▶ **SHORT TASK**:
Render the data from the line containing "For every named" through the line containing "Objek Vital Kota Sibolga Kondusif (169, 1400)", inclusive, as a JSON list of strings, one string per line, with blank lines omitted.

▶ **EXERCISE DATA**:
•••••

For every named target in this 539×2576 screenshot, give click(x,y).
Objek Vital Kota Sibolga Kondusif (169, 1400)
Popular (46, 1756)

•••••

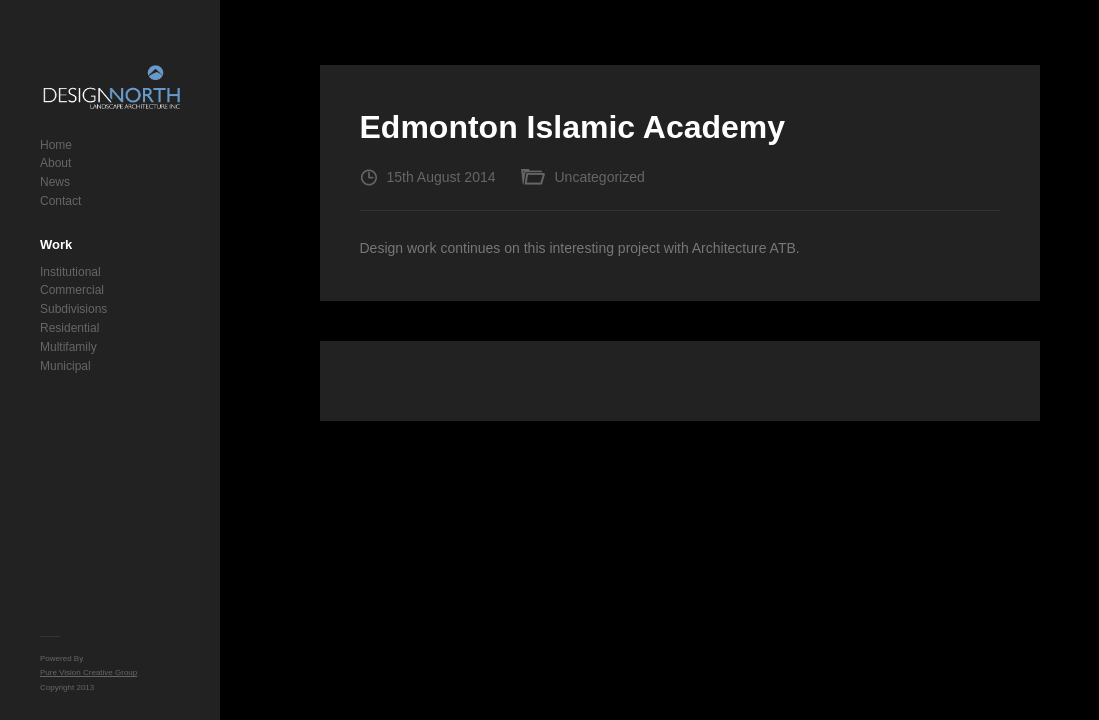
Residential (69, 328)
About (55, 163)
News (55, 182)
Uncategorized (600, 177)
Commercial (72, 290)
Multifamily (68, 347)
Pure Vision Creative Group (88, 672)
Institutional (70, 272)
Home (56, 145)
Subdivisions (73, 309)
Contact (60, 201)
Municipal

•••••

▶ **RESPONSE TO THE EXERCISE**:
[
  "For every named target in this 539×2576 screenshot, give click(x,y).",
  "Objek Vital Kota Sibolga Kondusif (169, 1400)"
]